START LISTED RECORDS
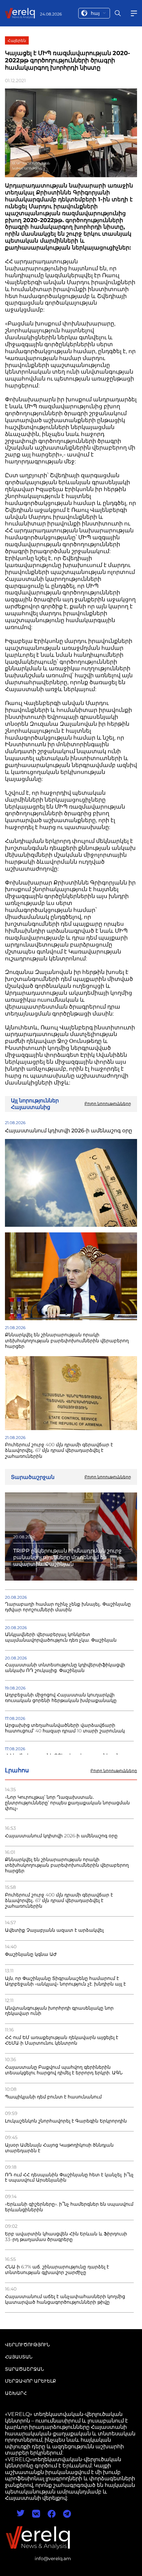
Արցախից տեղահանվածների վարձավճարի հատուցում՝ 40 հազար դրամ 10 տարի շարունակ (65, 1728)
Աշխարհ (16, 2393)
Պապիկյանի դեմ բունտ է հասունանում (53, 2097)
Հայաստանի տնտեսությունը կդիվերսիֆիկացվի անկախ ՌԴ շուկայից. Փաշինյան (65, 1667)
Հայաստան (18, 2357)
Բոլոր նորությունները (113, 1770)
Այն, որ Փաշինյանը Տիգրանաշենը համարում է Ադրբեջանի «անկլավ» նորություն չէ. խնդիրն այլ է (65, 1981)
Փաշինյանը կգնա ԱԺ (31, 1954)
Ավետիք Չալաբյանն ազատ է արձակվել (54, 1930)
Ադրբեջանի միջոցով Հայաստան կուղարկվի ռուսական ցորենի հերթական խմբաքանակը (61, 1697)
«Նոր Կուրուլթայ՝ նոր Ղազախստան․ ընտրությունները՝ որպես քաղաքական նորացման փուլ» (67, 1802)
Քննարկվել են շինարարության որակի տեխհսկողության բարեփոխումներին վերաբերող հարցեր (67, 1865)
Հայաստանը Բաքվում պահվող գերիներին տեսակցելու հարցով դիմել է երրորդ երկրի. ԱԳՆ (64, 2070)
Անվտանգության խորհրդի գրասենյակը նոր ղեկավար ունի (59, 2011)
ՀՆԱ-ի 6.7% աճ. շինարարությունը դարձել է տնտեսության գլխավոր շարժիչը (57, 2269)
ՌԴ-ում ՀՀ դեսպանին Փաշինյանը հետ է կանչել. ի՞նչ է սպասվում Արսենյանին (69, 2177)
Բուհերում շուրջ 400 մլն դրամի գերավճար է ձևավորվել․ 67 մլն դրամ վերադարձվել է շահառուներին (59, 1900)
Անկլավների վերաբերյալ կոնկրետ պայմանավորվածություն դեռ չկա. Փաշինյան (61, 1637)
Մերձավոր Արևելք (30, 2381)
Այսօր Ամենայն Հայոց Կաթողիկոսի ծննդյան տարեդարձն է (59, 2148)
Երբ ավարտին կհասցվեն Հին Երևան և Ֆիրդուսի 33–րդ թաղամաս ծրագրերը (66, 2236)
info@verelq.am (53, 2558)
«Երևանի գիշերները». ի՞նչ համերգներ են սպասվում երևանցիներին (69, 2207)
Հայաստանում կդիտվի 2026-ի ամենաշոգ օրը (61, 1836)
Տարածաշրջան (24, 2369)
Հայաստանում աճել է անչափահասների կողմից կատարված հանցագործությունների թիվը (65, 2299)
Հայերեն (17, 40)
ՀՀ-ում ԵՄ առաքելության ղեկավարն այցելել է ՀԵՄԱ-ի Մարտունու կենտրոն (61, 2040)
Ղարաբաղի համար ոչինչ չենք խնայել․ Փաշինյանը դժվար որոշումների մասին (68, 1607)
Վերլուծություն (27, 2345)
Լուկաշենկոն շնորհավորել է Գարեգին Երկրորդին (66, 2121)
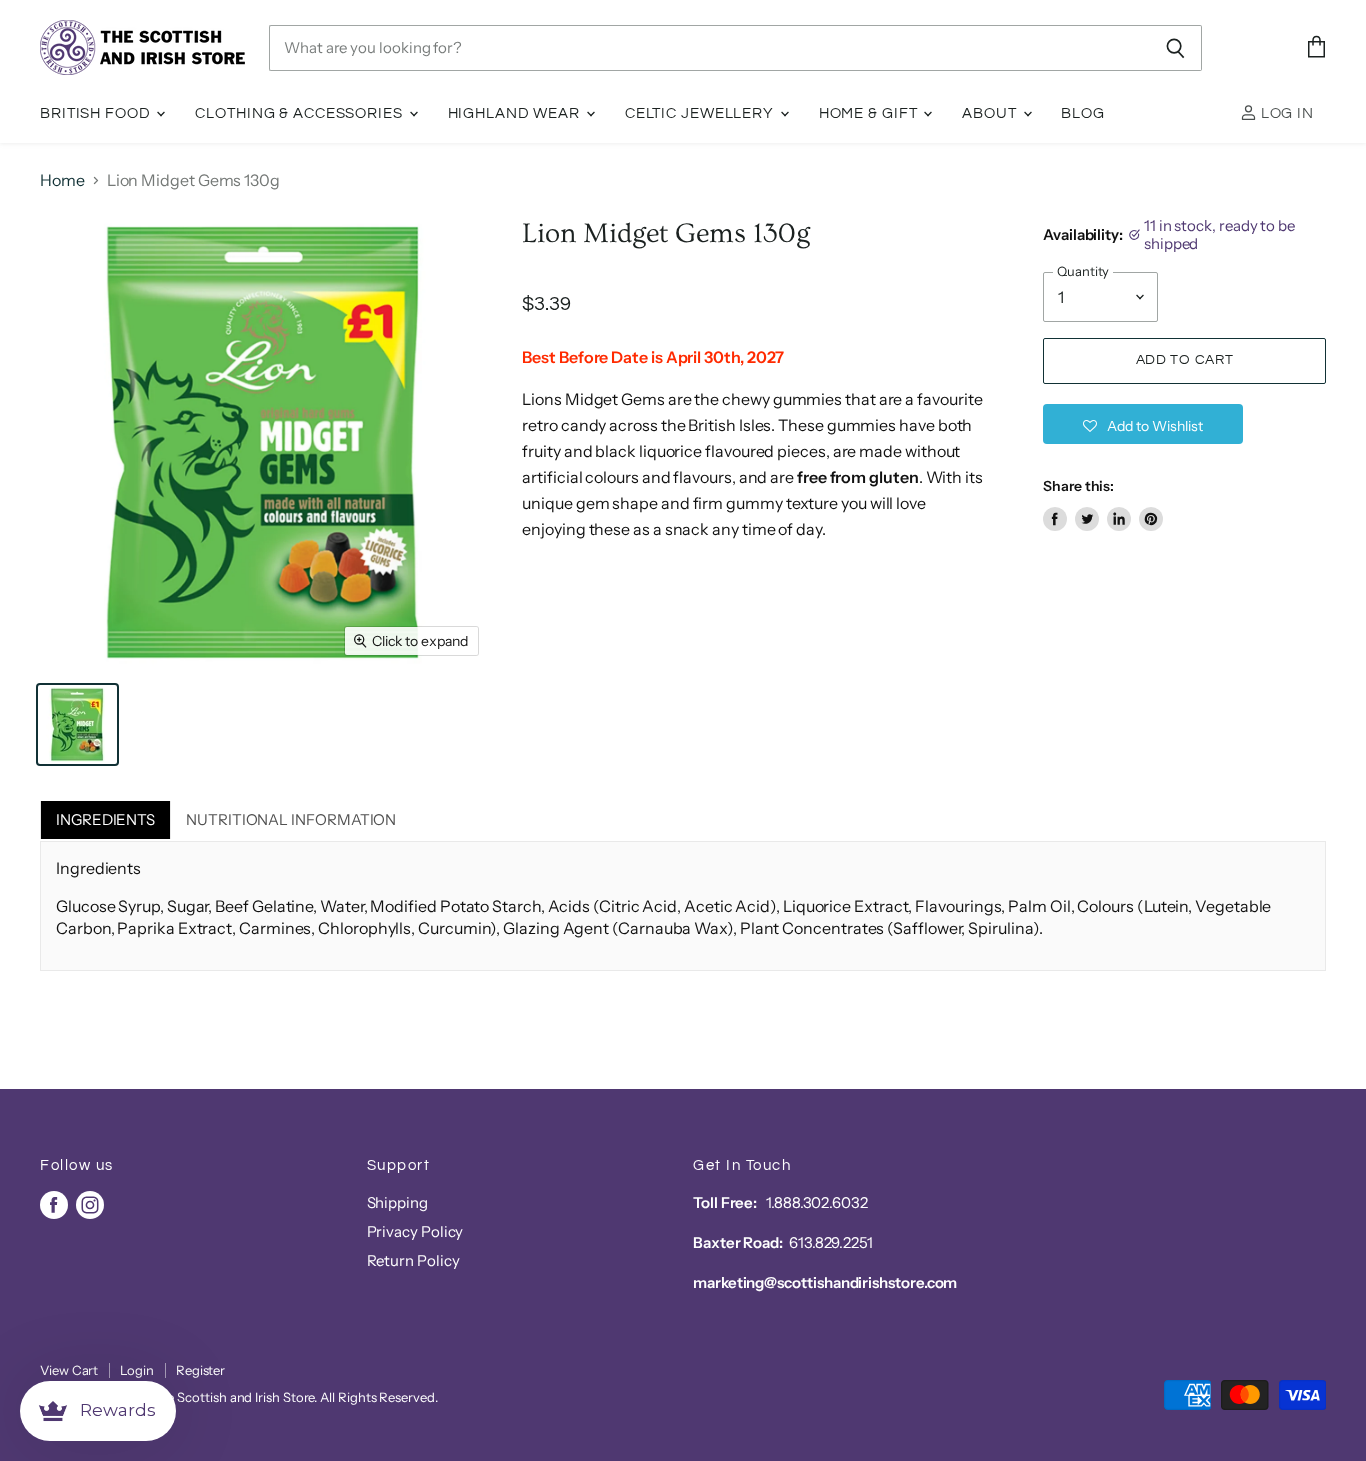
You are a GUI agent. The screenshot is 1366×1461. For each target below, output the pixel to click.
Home (62, 180)
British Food (97, 113)
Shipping (397, 1202)
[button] (1143, 424)
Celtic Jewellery (701, 113)
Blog (1083, 113)
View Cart (69, 1370)
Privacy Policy (415, 1231)
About (991, 113)
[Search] (1175, 48)
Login (137, 1370)
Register (200, 1370)
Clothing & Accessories (300, 113)
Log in (1285, 113)
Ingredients (105, 819)
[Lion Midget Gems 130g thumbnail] (77, 724)
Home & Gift (870, 113)
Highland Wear (516, 113)
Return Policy (413, 1260)
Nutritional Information (291, 819)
END LISTED RECORDS
§ BRIEF:
Every entry above should be printed again exactly, except for the pictures.

§ RESULT:
Արցախից տեղահանվածների վարձավճարի հատուցում՝ 40 հազար դրամ 10 տարի շարունակ (65, 1728)
Աշխարհ (16, 2393)
Պապիկյանի դեմ բունտ է հասունանում (53, 2097)
Հայաստանի տնտեսությունը կդիվերսիֆիկացվի անկախ ՌԴ շուկայից. Փաշինյան (65, 1667)
Հայաստան (18, 2357)
Բոլոր նորությունները (113, 1770)
Այն, որ Փաշինյանը Տիգրանաշենը համարում է Ադրբեջանի «անկլավ» նորություն չէ. խնդիրն այլ է (65, 1981)
Փաշինյանը կգնա ԱԺ (31, 1954)
Ավետիք Չալաբյանն ազատ է արձակվել (54, 1930)
Ադրբեջանի միջոցով Հայաստան կուղարկվի ռուսական ցորենի հերթական խմբաքանակը (61, 1697)
«Նոր Կուրուլթայ՝ նոր Ղազախստան․ ընտրությունները՝ որպես քաղաքական նորացման փուլ» (67, 1802)
Քննարկվել են շինարարության որակի տեխհսկողության բարեփոխումներին վերաբերող հարցեր (67, 1865)
Հայաստանը Բաքվում պահվող գերիներին տեսակցելու հարցով դիմել է երրորդ երկրի. ԱԳՆ (64, 2070)
Անվտանգության խորհրդի գրասենյակը նոր ղեկավար ունի (59, 2011)
ՀՆԱ-ի 6.7% աճ. շինարարությունը դարձել է տնտեսության գլխավոր շարժիչը (57, 2269)
ՌԴ-ում ՀՀ դեսպանին Փաշինյանը հետ է կանչել. ի՞նչ է սպասվում Արսենյանին (69, 2177)
Բուհերում շուրջ 400 մլն դրամի գերավճար է ձևավորվել․ 67 մլն դրամ վերադարձվել է շահառուներին (59, 1900)
Անկլավների վերաբերյալ կոնկրետ պայմանավորվածություն դեռ չկա. Փաշինյան (61, 1637)
Մերձավոր Արևելք (30, 2381)
Այսօր Ամենայն Հայոց Կաթողիկոսի ծննդյան տարեդարձն է (59, 2148)
Երբ ավարտին կհասցվեն Հին Երևան և Ֆիրդուսի 33–րդ թաղամաս ծրագրերը (66, 2236)
info@verelq.am (53, 2558)
«Երևանի գիշերները». ի՞նչ համերգներ են սպասվում երևանցիներին (69, 2207)
Հայաստանում կդիտվի 2026-ի ամենաշոգ օրը (61, 1836)
Տարածաշրջան (24, 2369)
Հայաստանում աճել է անչափահասների կողմից կատարված հանցագործությունների թիվը (65, 2299)
Հայերեն (17, 40)
ՀՀ-ում ԵՄ առաքելության ղեկավարն այցելել է ՀԵՄԱ-ի Մարտունու կենտրոն (61, 2040)
Ղարաբաղի համար ոչինչ չենք խնայել․ Փաշինյանը դժվար որոշումների մասին (68, 1607)
Վերլուծություն (27, 2345)
Լուկաշենկոն շնորհավորել է Գարեգին Երկրորդին (66, 2121)
You are a GUI agent. The screenshot is 1366×1461. For each target below, output the pixel to click.
Home (62, 180)
British Food (97, 113)
Shipping (397, 1202)
[button] (1143, 424)
Celtic Jewellery (701, 113)
Blog (1083, 113)
View Cart (69, 1370)
Privacy Policy (415, 1231)
About (991, 113)
[Search] (1175, 48)
Login (137, 1370)
Register (200, 1370)
Clothing & Accessories (300, 113)
Log in (1285, 113)
Ingredients (105, 819)
[Lion Midget Gems 130g thumbnail] (77, 724)
Home & Gift (870, 113)
Highland Wear (516, 113)
Return Policy (413, 1260)
Nutritional Information (291, 819)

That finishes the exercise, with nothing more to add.